When the logic of the evaluator uses the platform’s stack to track subgoals of the evaluator the following problems arise:
- Some of the fundamental logic is obscured.
This is normally good but in our exercise it hides mechanism we may want to reveal.
- There are two fixed allocations of non-interchangeable memory: stack and heap, or in our case the work array.
- The current simple eval hides values on the stack that any garbage collection must see.
- and, of course, tail recursion.
We consider here a scheme that eschews recursive C routines.
This means that we explicitly build continuations as linked lists thru the work space.
We also introduce the traditional linked free list and with this we can explicitly free work space as we return from evaluations.
Soft Stack
The simple interpreter uses the C stack as the stack of sub-goals for an evaluation.
We explore ideas here to transform this to a plainer mechanism.
This will allow proper detection of storage exhaustion and simpler progress toward garbage collection.
I do not like conservative garbage collection.
This code seems to work.
This code required a careful set of types.
The types will govern both the run-time and its GC.
Writing this code makes me thankful for normal stack logic as supplied by languages such as C, especially for recursive routines.
I find a.c fairly clear and b.c very opaque.
The latter is much like machine language for a machine without a stack.
Even C’s normal block structure discipline is violated by gotos into blocks.
At the top of the program, top, we have the following situation:
- The value in x is an Mcode pointer to a compiled expression whose value is wanted by the continuation in c.
- The free variables in the expression have values indicated by the environ in e.

> **Entries supplied**:

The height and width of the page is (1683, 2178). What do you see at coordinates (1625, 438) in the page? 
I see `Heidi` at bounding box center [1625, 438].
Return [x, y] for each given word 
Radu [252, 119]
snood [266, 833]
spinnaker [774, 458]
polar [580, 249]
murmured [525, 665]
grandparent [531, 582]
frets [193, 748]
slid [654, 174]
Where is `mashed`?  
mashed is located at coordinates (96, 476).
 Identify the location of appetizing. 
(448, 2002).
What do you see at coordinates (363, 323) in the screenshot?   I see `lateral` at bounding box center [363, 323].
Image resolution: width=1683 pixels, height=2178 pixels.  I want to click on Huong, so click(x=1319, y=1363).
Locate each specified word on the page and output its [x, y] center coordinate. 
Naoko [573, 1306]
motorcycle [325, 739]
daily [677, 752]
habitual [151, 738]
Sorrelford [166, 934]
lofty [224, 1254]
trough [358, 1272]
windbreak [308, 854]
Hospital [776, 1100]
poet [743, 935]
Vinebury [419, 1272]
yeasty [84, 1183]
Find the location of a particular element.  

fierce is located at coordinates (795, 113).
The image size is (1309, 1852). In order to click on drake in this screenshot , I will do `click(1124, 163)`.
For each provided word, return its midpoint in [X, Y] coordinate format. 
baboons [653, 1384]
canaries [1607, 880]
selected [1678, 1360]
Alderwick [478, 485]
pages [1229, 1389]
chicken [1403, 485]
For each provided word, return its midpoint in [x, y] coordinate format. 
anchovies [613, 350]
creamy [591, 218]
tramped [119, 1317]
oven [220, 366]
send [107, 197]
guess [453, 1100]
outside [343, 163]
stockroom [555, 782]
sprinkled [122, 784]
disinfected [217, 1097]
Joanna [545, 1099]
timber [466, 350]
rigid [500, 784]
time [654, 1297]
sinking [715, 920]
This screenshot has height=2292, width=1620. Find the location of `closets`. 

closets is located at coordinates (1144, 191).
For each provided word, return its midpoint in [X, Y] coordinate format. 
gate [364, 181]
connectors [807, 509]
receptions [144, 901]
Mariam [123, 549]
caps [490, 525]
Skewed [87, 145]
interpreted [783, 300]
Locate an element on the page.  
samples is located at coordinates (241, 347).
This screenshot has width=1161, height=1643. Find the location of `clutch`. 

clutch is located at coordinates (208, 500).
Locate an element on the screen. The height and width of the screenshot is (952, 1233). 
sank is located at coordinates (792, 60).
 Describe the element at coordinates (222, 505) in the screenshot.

> **Short task**:
In the soft stack notes, what does the scheme that avoids recursive C routines explicitly build continuations as? The items come from a separate source and have nothing to do with the soft stack notes.

> **Answer**:
Linked lists through the work space.